LAİKLİK ÜZERİNE TEZLER

Şaban Ali YILDIZ

Laik düşünce hakkındaki yazıma eleştirel anlamda karşı çıkan bir okur, konuyu hemen günlük kısır ve düşük seviyeli politik çekişmeye indirgedi. 
Beni muhalefet saflarına koyup kendini geleneksel dindar muhafazakâr tarafa yerleştirip kendi tarafınca gerçekleştirilen teknolojik gelişmeleri aktardı.                         

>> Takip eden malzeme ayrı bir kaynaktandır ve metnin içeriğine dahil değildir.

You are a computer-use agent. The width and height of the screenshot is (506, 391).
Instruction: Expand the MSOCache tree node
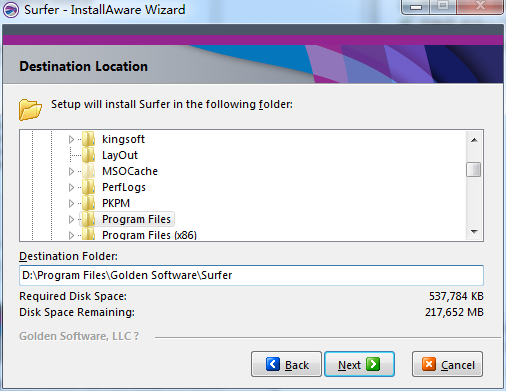coord(71,171)
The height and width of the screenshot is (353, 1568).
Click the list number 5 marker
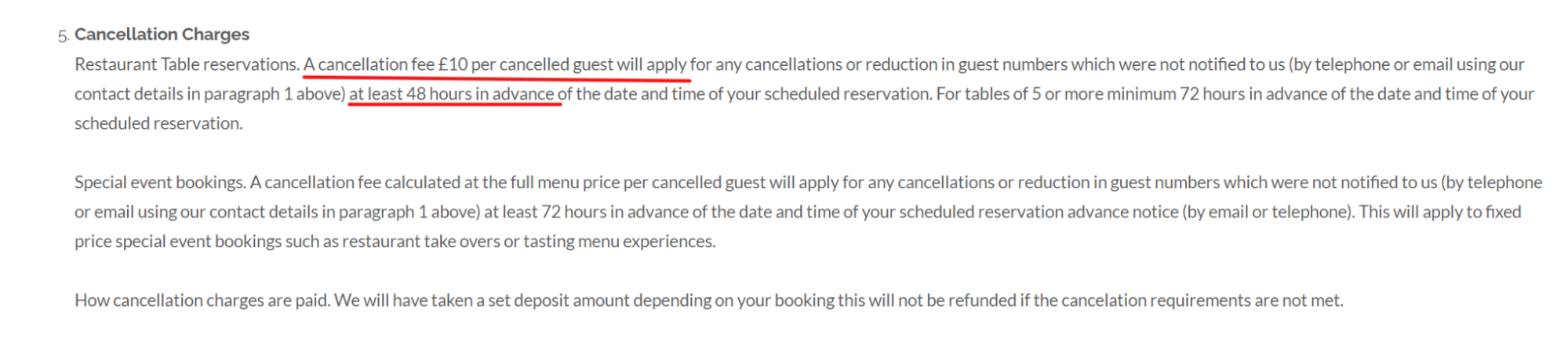(63, 36)
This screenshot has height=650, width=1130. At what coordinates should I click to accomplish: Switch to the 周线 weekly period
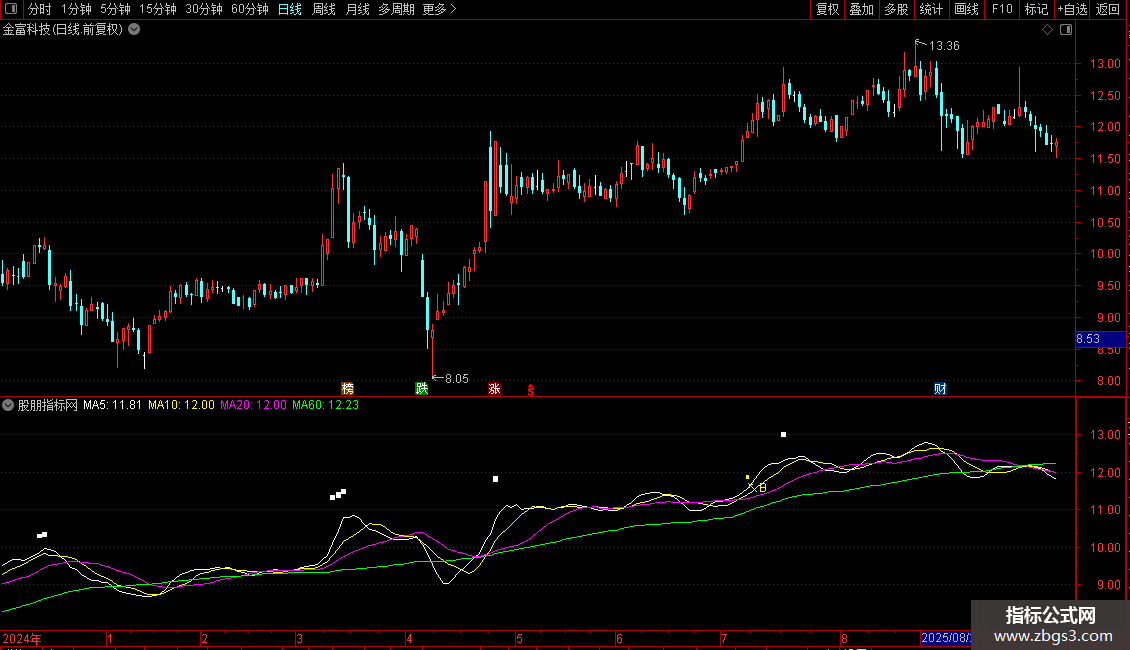324,9
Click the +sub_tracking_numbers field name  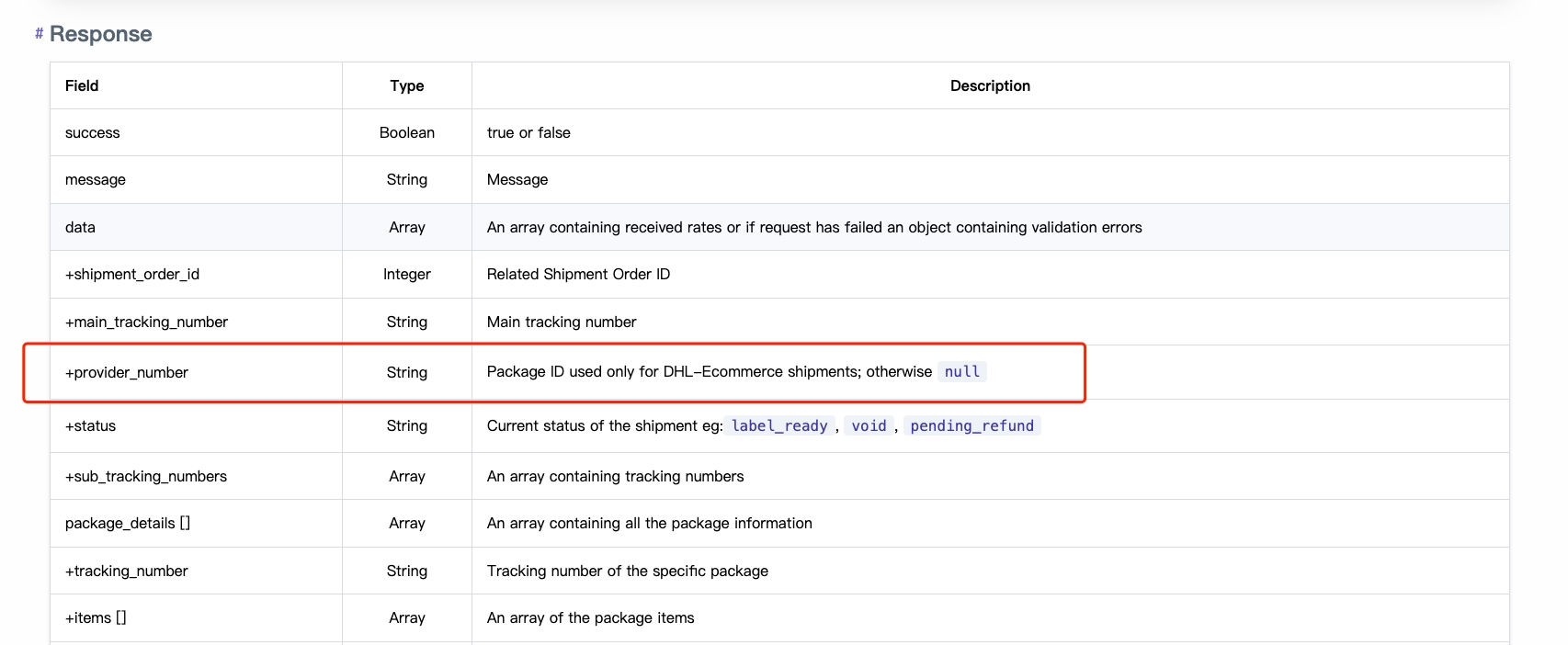(146, 476)
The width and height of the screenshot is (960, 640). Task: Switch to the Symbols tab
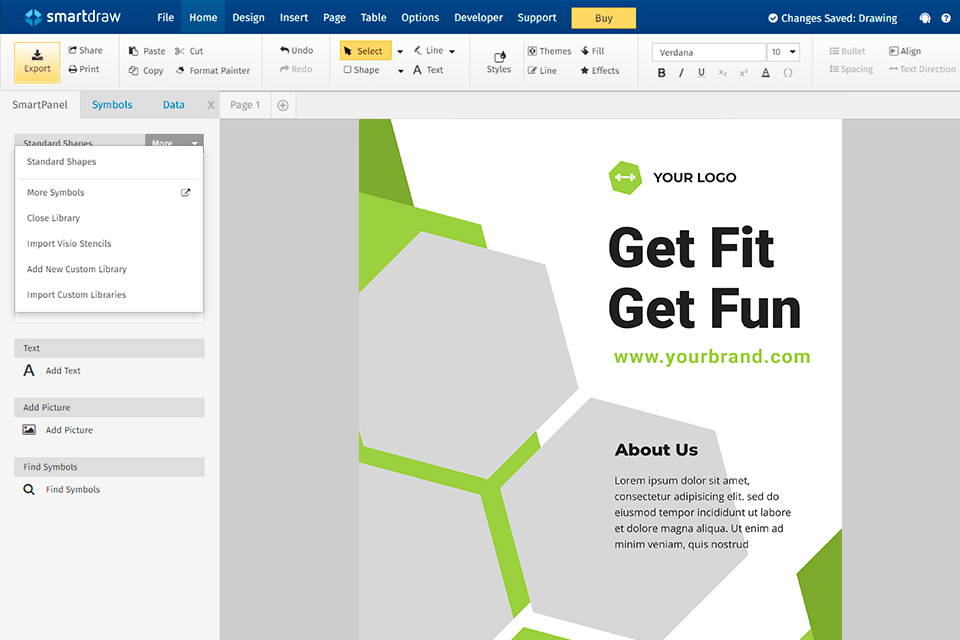(112, 105)
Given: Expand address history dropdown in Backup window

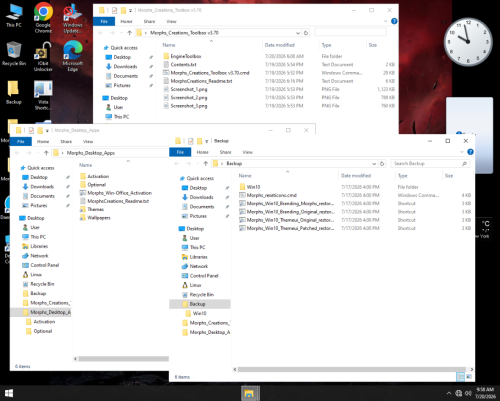Looking at the screenshot, I should (x=374, y=164).
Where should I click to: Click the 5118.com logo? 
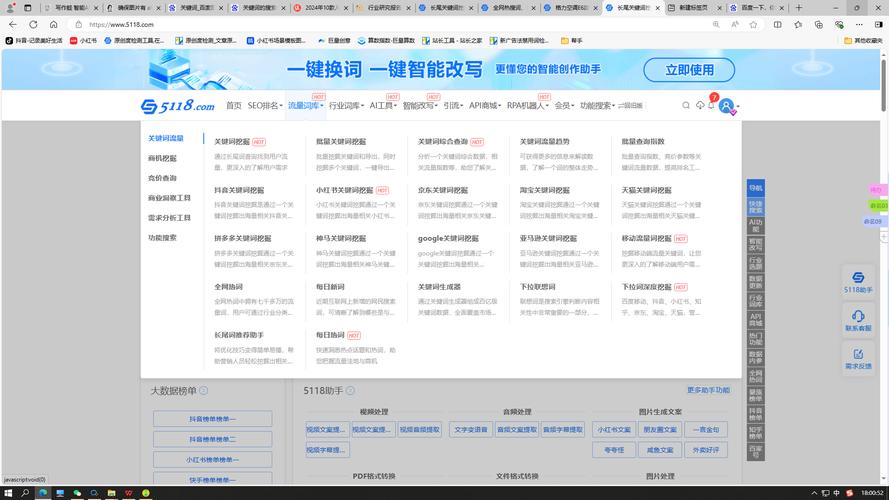click(x=178, y=106)
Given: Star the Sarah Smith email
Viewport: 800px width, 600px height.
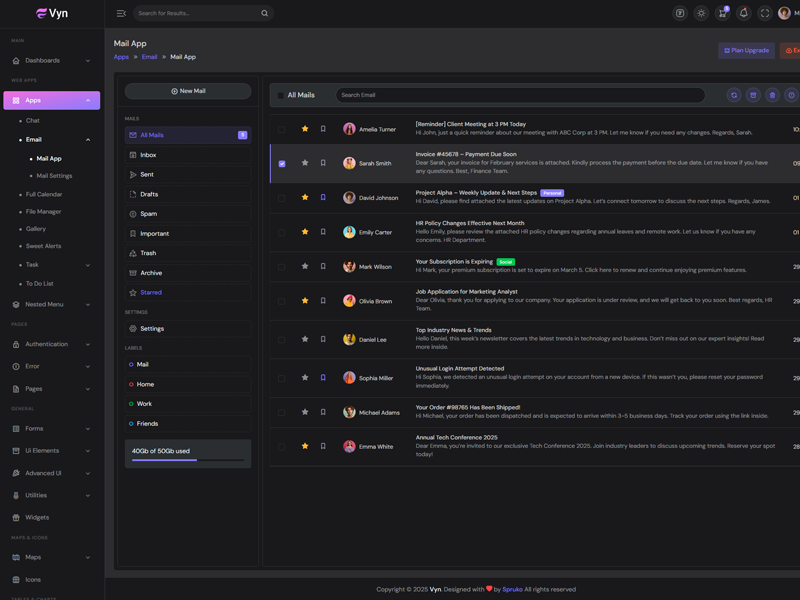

Her şeyden önce bilimsel gelişme sadece teknolojiden ibaret değildir. Teknolojiyi de içine alan daha geniş bir alana sahiptir. Bu alanda ilerlemiş toplumların yapısı incelendiğinde kitap okuma oranının yüksekliği, her alanda bilgi sahibi olunma çabası, her türlü sanata duyulan ilgi, her alanda hiç bir korku ya da önyargı olmadan eleştirel bakış açısı geliştirilebilmesi gibi gerçeklerle karşılaşılır. Az gelişmiş toplumların yapıları incelendiğinde ise yukarda belirtilen durumların çok uzağında oldukları görülür.                           
Burada temel sorun toplumdaki bireylerin okuma ve öğrenme merakına sahip olup olmadıklarıdır.  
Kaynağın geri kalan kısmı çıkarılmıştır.